Ideale Testbedingungen bietet ein Strand mit vorgelagertem Dünengürtel. Schon nach wenigen Metern Sand bleiben wir stecken. Erstmals kommen Wagenheber und Sandbleche zum Einsatz.
Mit stark erniedrigtem Reifendruck schließlich düsen wir nur so durch und über die Dünen. Sagenhaft, wie unerwartet sandtauglich der Kübelwagen dadurch wird!
Als weiteres kulturelles Highlight hat das Hinterland römische Spuren in Form eines römischen Aquädukts zu bieten, das bis zum 12. Jahrhundert über tausend Jahre lang die Küstenregion mit Wasser versorgt hat!
Durchs zentraltunesische Bergland mit Zwischenstop in Kairouan geht's weiter nach Südwesten. Sbeitla, eine weitere römische Ausgrabungsstätte liegt am Wegesrand. Kaktushecken liefern sicht- und windgeschützte Nachtlagerplätze.
In Gafsa entdecken wir ein Internet-Cafe! Leider ist es aufgrund technischer Schwierigkeiten gerade nicht möglich, eine E-Mail in die Heimat abzusetzen.
Am Chott el Jerid schnuppern wir erstmals Wüstenatmosphäre. Über 30 Grad, bolzengerade Straße, schier endlose Weite.
Jenseits des Chott werden wir auf der Suche nach dem richtigen Weg von Einheimischen zur Grillparty eingeladen. Mit fortschreitender Stunde und zunehmendem Alkoholspiegel wächst bei manchen auch die Aggressivität, die schließlich fast in einer Messerstecherei, jedenfalls aber in einer Schlägerei endet. Wir halten uns raus und können unbeschadet weiterreisen.
Um die anstehenden Geländestrecken besser bewältigen zu können, beschließen wir, das Auto an der Hinterachse etwas höherzulegen. Die schwere Beladung läßt es ganz schön "durchhängen". Dazu müssen die Federschwerter und -stäbe ausgebaut und gegeneinander verdreht werden. Eine Aktion von etwa zwei Stunden Dauer.
Dann geht's auf Piste!
Mitten in der Halbwüste treffen wir eines Abends eine Gruppe junger Leute, die reichlich ratlos um ihren – nach deutschen Begriffen längst schrottreifen – Peugeot 404 herumstehen. Mein Reisekumpel Borko, der sich beruflich bedingt auch mit anderen Autos gut auskennt, stellt schnell fest, daß ein vor Ort irreparabler Schaden an der Kardanwelle vorliegt.

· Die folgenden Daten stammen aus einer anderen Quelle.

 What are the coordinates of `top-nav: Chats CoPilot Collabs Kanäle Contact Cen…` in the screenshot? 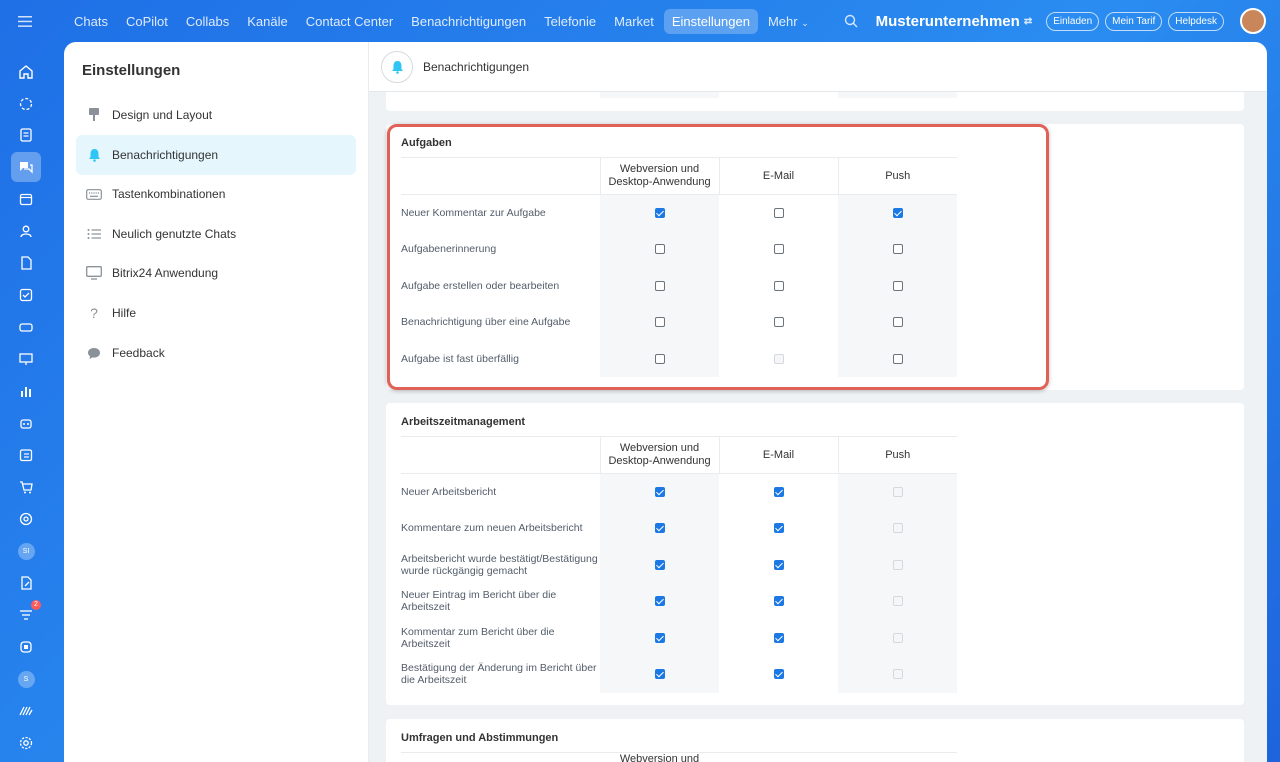 It's located at (442, 22).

Wir schleppen den betagten Franzosen also rund 30 km über die Piste bis zur nächsten Stadt. Zum Glück für den Besitzer funktionieren die Bremsen, sonst wäre sein Auto womöglich an der verstärkten Kübelwagen-Stoßstange zerschellt.
In Ben Guerdane, wenige Kilometer von Libyen entfernt, bleiben wir zwei Tage bei einer einheimischen Familie. Das Oberhaupt spricht radebrechend deutsch, wir radebrechend arabisch, was zu einem ungewollt humoristischen Sprachen-Mischmasch führt. Das Lieblingswort unseres Gastgebers ist "normalerweis", das er nach Kräften, aber meistens völlig unpassend anwendet. Wir lernen unter anderem das Wort "kifkif", das soviel wie "gleich" oder "egal" bedeutet, und das wir bewußt ebenso häufig und unpassend benutzen.
Die Unordnung und die miserable Arbeitsmoral in dieser Familie gehen uns schließlich so auf die Nerven, daß wir weiterreisen. Tja, deutsche und tunesische Lebensart normalerweis nix kifkif!
Zuvor jedoch nutzen wir die Gelegenheit, um über diese Leute zu günstigem Kurs libysche Dinar zu erwerben, ohne übers Ohr gehauen zu werden.